## TASK DIRECTIONS
Your copy of the entries below should hold exactly the lines from the one containing "Home (53, 170)" to the one containing "ランキング (387, 57)", inclusive, and no pictures.
-- THE DATA follows --
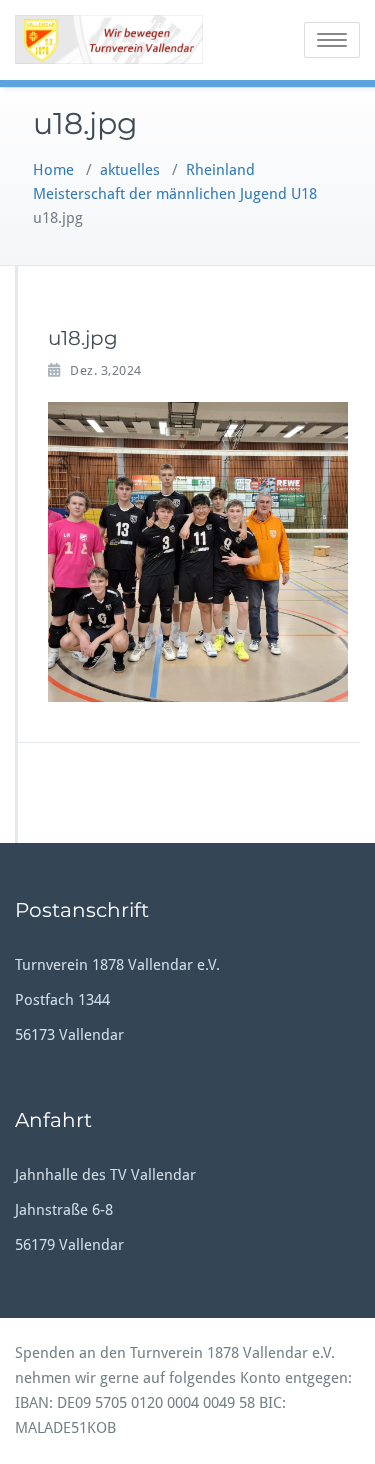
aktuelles (130, 170)
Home (53, 170)
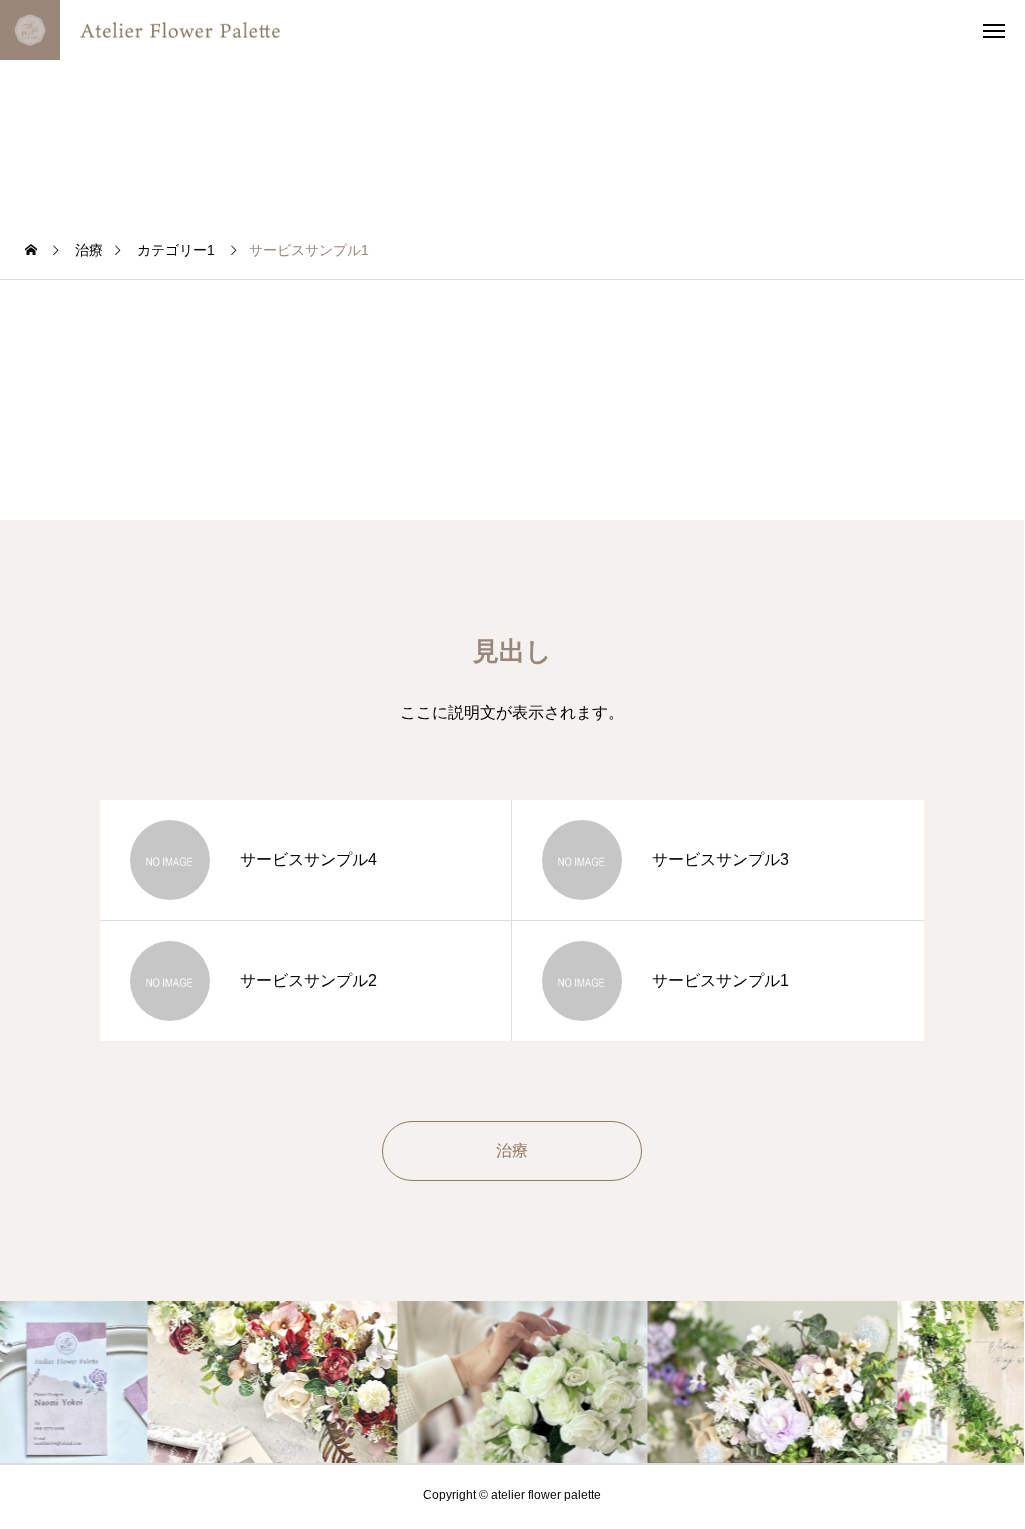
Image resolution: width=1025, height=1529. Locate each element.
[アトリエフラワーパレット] (175, 30)
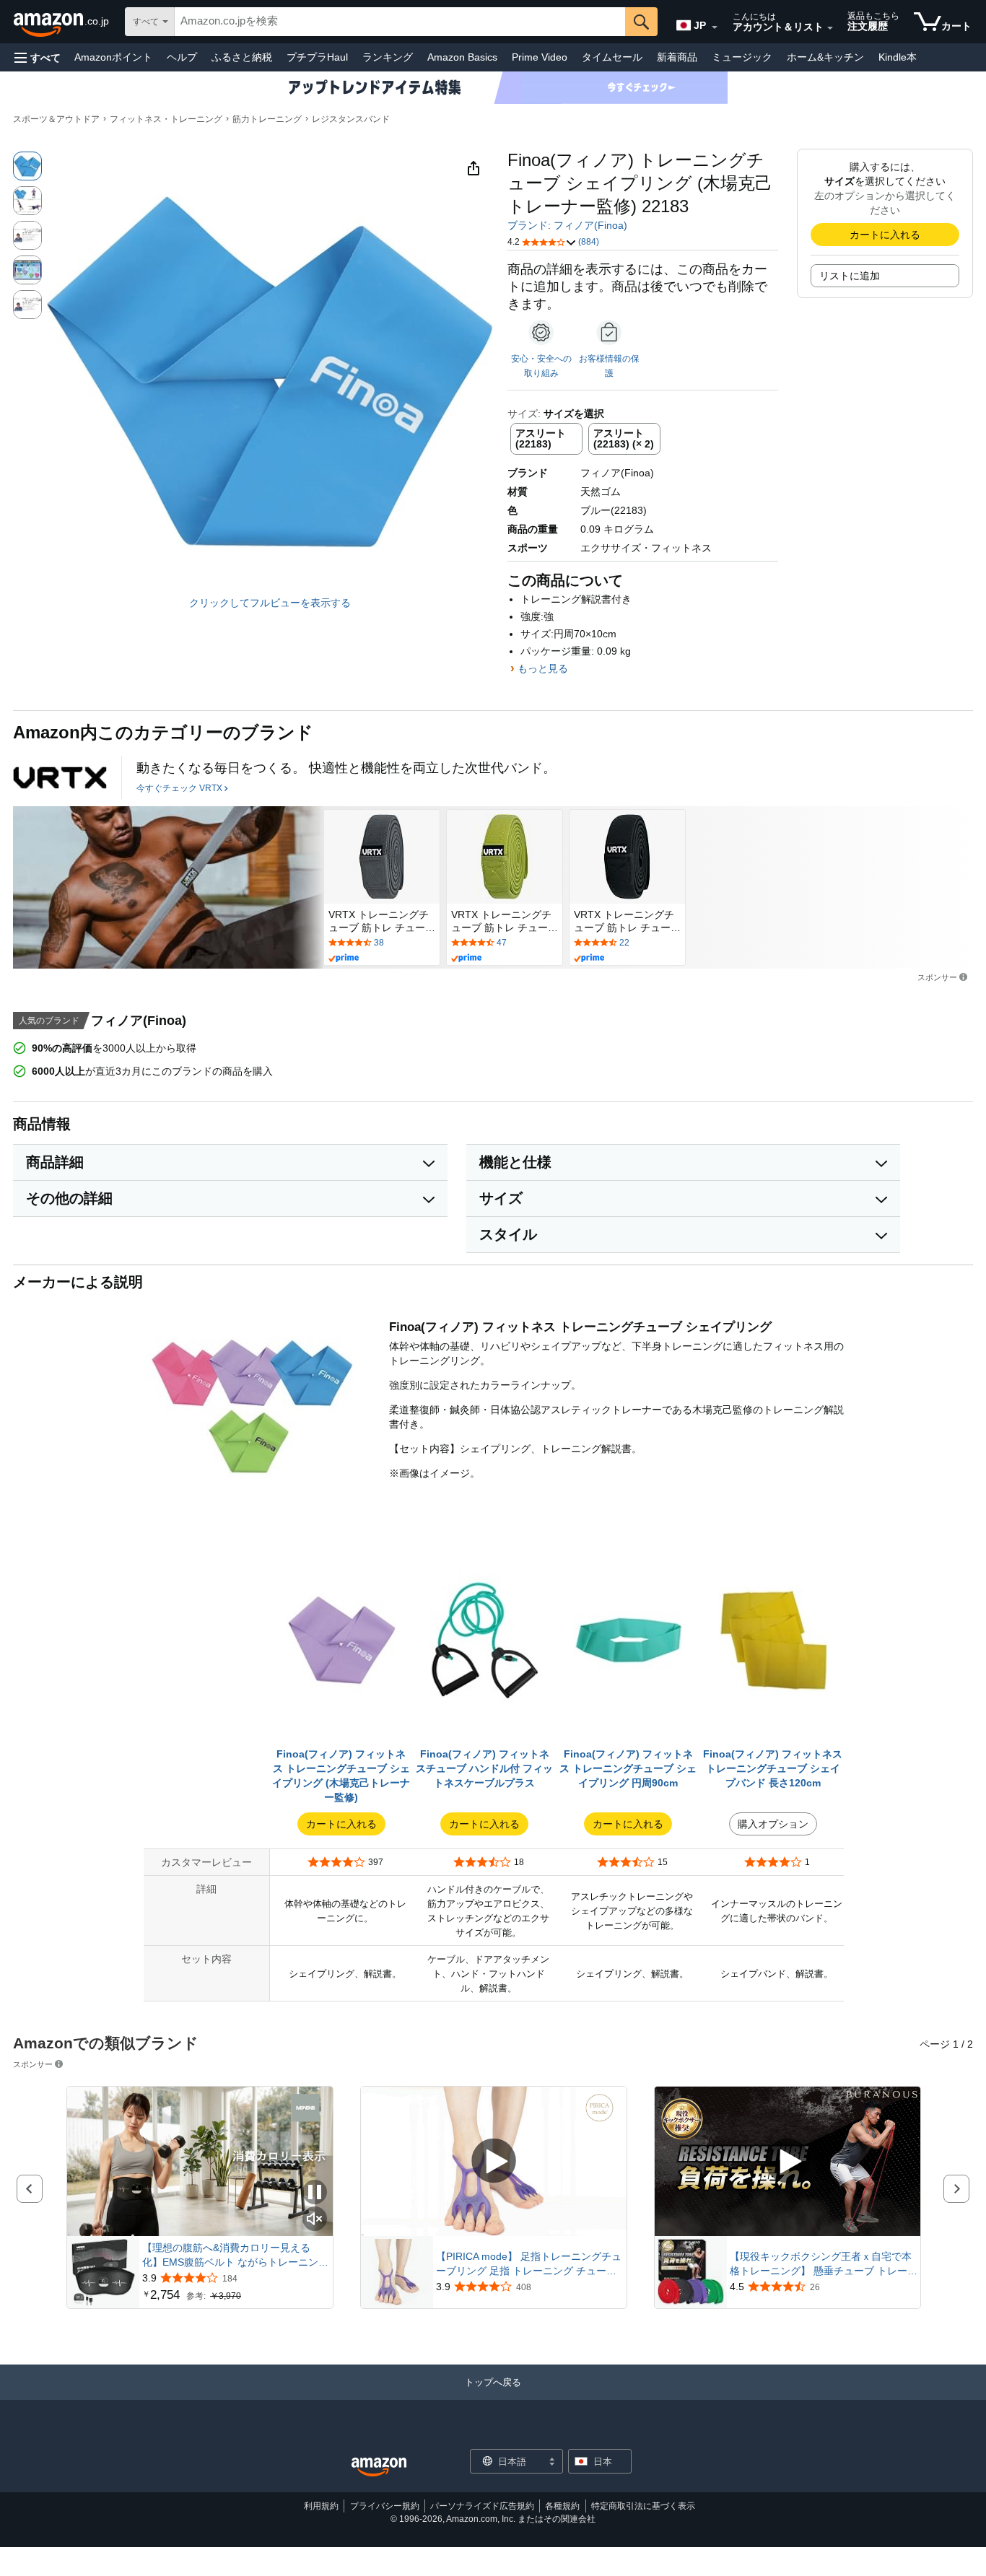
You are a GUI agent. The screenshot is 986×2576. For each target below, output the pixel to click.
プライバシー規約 (384, 2506)
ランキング (387, 57)
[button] (37, 57)
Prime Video (539, 57)
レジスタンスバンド (351, 119)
-- THE DATA concluded --
## ANSWER FOR THE TASK
Home (53, 170)
Image resolution: width=1025, height=1529. Locate each element.
[アトリエフラワーパレット] (175, 30)
You are a GUI agent. The screenshot is 986×2576. For each target below, output the pixel to click.
プライバシー規約 (384, 2506)
ランキング (387, 57)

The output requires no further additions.